Haar helderheid is zo intens, van zo’n onmiskenbare echtheid, ze ademt een immens, scherp soort mildheid, ontdaan van voorzichtige scrupules.
Ik kom net terug van mijn moeder. Ik vertelde haar dat ik met het lezen van de brieven, tot en met de Tegelberg ben, eindelijk op weg naar Indië. Ik vertelde haar van de signeersessie van Keerkring tijdens de boekenweek. Van de spullen die ik had uitgestald, die met Taboe in het theemeubel te maken hebben. Waaronder de dikke stapel brieven die mijn vader schreef op de Tegelberg. Of zij zich de donkerrode, kleine portefeuille herinnert, met een foto van mijn vader, mijn oudste broer op zijn arm, achter de ovale uitsparing? Die zij mij jaren geleden gaf? O, ja zegt ze. Ik vertel haar dat ik in de brieven las dat de Tegelberg in Port Said omringd werd door parlevinkers. Hun handel had veel aftrek, al was het maar dat er na dagenlange verveling leven in de brouwerij was, en wat voor leven. Het ging er niet zachtzinnig aan toe, je moest een plek aan de reling bemachtigen om überhaupt aan het loven en bieden mee te kunnen doen. Met handen en voeten afdingen en hopen dat de verkoper er niet met je geld vandoor gaat zonder te leveren.

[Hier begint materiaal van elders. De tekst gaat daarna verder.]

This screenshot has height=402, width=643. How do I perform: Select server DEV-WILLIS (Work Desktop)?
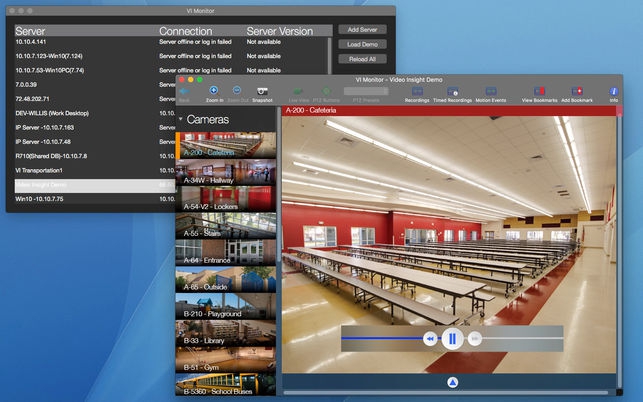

De levendige beschrijvingen, hoe hij, ondanks dat hij steeds verder van haar en hun kind is, intens geniet van deze reis. En dat hij daar, op dat moment, een rode portefeuille koopt, voor haar. Dat ik, toen ik dat las, mijn rode portefeuille uit de kast tevoorschijn haalde en daar de half weggesleten Egyptische afbeeldingen op zie, waarvan ik de herkomst nooit eerder begreep.
Het is alsof hij ons groet, of wij ineens daar zijn. Haar ogen tintelen, er trekt een brede lach over haar mond, ze licht bijna op. Ik vertel dat hij zo genoot van de zeereis, eindelijk op zee! Ik vertel dat ik bij de spullen tijdens de signeersessie, ook de rode portefeuille had neergelegd. Dat de mensen het zo’n mooi verhaal vinden en haar glimlach wordt nog breder, het is een eer zegt zij. Ik zeg dat het voor mij een eer is, dat ik zo dichtbij hen mag komen. Het is een wonder lacht zij.
Wat onhandig zeg ik dat ik er vandoor moet en het glimmen dooft rap. Of zal ik je eten boven halen, dat ik zolang bij je op de kamer blijf en ja, daar breekt de glimlach weer door. En, toeval of niet, ze eet Indisch, nasi, atjar, eitje, satésaus, een vorstelijk rijsttafelmaal en terwijl ik haar hap voor hap voer, neem ik af en toe een hapje. Dan is het goed, ik mag haar terugbrengen naar de huiskamer en dan kan ik gaan.
En ik laat het, mij verwonderd af te vragen, wat zij bedoelt met het is een wonder, het is een wonder, ook voor mij.